The term biological clock has been given to the phenomenon displayed by organisms, both plants and animals, that pace their functions in a cyclic fashion relat~d in some way to environmental stimuli. In this discussion, we shall be dealing primarily with formulation of a model for the timing mechanism by which organisms mark the passage of the hours of the day and with the external stimuli which influence this timing mechanism.
The electronic model presented in this report has attempted to circumvent these difficulties. This model parallels very closely the mathematical model in relation to determining the times for onset and termination of activity as separate problems.
A general block diagram of the proposed electronic model is shown in Fig. 14. Basically, the model consists of three functional units: (1) an endogenous clock unit, (2) a conditional response unit, and (3) decision units. The endogenous clock unit includes the master clock and trigger, the activity control, and the animal state circuits. These circuits are used to pace the animal’s internal rhythms and to supply information concerning the animal’s present state to the conditional response and decision units.

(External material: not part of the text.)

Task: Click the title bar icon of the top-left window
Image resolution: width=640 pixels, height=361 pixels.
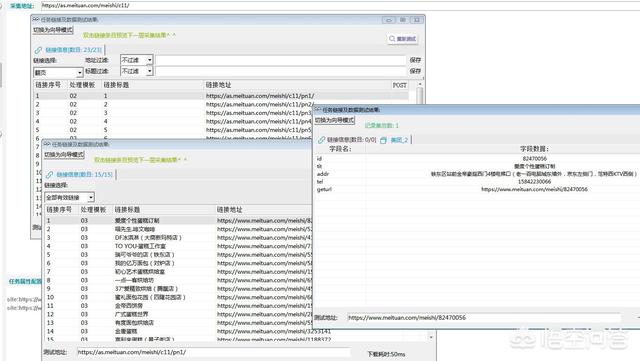Action: pyautogui.click(x=36, y=19)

The conditional response unit comprises the analog portion of the model and is used to determine the amount of phase shift that should be applied, while the decision or logic units make all of the required decisions for the model in terms of past and present information concerning the endogenous clock unit and external stimuli.

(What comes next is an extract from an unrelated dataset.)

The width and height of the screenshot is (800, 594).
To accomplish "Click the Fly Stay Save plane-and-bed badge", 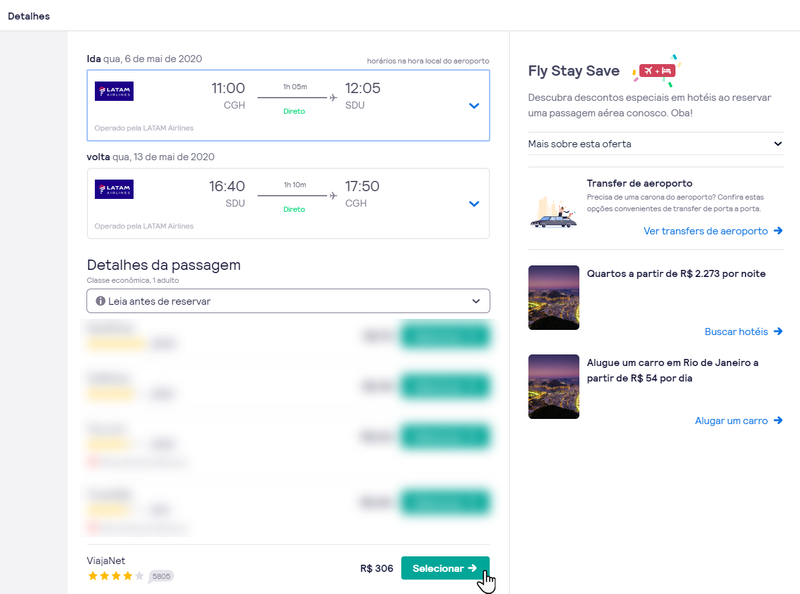I will [x=658, y=70].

In typical operation of the model, an advancing or delaying signal in the form of a positive or negative voltage level will be added with a voltage sweep generated by the master clock. When the combination of the two voltages reaches some preset value, the output of a comparitor indicates the onset of activity. If no advancing or delaying signal is present, the time between any two successive onsets of activity will be equal to the endogenous period of the animal. At an onset of activity signal, the activity control begins counting the animal’s normal and minimum active periods. The logic circuits determine whether the animal should advance or delay his onset of activity or become inactive. After the logic circuits have determined that a delay or advance should be made, the conditional response controller determines the amount of phase shift to be applied to the endogenous clock unit.